The common denominator evident in these and other recent post-mortems? Short-sightedness. Quants, focused on trading, saw no need to take a longer view of risk. Wall Street CEOs, feeling obliged to dance to a quarterly-earnings tune, forgot to worry about the likelihood of losing billions when the music stopped. And "long-term" investors failed to notice that the stock-market crash of 1987 was atypical, far from the worst that has happened before or can happen again.
• • •
Interesting, isn't it? As Rupert Murdoch reshapes The Wall Street Journal into more of a generalized national newspaper, The New York Times responds by upping its financial coverage.

Sunday, January 04, 2009

Buddy, Can You Spare a Trillion?

Found this World War I poster online. Maybe the President-Elect's transition team can recycle it!

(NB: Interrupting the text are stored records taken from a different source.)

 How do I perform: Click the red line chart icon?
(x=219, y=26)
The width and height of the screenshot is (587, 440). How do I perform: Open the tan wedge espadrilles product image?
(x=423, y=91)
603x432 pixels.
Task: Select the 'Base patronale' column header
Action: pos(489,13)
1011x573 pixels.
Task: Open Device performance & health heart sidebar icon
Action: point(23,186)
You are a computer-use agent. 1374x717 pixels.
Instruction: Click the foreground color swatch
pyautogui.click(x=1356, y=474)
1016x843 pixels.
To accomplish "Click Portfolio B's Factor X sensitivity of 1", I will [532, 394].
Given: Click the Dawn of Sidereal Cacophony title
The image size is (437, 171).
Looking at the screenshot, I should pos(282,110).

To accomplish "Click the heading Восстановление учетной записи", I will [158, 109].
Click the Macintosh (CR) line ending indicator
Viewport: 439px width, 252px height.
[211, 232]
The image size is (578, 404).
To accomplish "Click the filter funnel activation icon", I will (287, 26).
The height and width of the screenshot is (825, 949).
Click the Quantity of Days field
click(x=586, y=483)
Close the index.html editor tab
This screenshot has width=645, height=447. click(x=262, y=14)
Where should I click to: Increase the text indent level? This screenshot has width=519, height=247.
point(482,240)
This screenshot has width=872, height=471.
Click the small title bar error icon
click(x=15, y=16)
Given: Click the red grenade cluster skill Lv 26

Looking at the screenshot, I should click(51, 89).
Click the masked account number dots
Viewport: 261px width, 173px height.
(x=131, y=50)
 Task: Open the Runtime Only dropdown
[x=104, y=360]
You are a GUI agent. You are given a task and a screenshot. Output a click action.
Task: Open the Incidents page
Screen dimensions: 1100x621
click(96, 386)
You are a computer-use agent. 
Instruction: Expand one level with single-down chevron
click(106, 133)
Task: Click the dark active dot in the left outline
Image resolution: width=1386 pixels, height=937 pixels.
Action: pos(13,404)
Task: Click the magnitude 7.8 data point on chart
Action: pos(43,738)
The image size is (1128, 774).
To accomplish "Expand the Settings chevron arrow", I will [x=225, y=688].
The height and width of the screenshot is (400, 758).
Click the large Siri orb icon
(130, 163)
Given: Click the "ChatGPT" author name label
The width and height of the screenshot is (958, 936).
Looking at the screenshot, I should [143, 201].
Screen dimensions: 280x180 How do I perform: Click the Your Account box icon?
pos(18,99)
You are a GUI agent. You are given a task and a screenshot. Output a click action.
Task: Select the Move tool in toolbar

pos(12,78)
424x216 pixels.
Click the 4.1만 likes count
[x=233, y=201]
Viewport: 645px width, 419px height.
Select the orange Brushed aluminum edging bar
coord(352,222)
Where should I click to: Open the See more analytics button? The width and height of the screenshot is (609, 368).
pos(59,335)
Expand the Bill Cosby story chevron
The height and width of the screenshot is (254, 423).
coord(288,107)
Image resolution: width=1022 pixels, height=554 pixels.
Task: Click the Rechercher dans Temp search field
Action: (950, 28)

Saturday, January 03, 2009

Tulips, Perpetually Positive Returns and Other Manias

From Wikimedia Commons comes this image of an allegorical painting of the Dutch tulip mania, c. 1640. Flora, goddess of flowers, rides on a wind-blown wagon with a two-faced woman, drunks and money-changers, followed by other low-lifes, all headed for ruin in the sea.


In a WSJ column, Why We Fall for Financial Scams, psychologist Stephen Greenspan cites "the tendency of humans to model their actions -- especially when dealing with matters they don't fully understand -- on the behavior of other humans." Greenspan touches upon a number of financial crazes through the ages, including an inheritance fraud from the 1920s involving the supposed will of Sir Francis Drake.

Professor Greenspan has written a book, Annals of Gullibility. More recently he inadvertently invested some of his life savings with, yes, Bernard Madoff!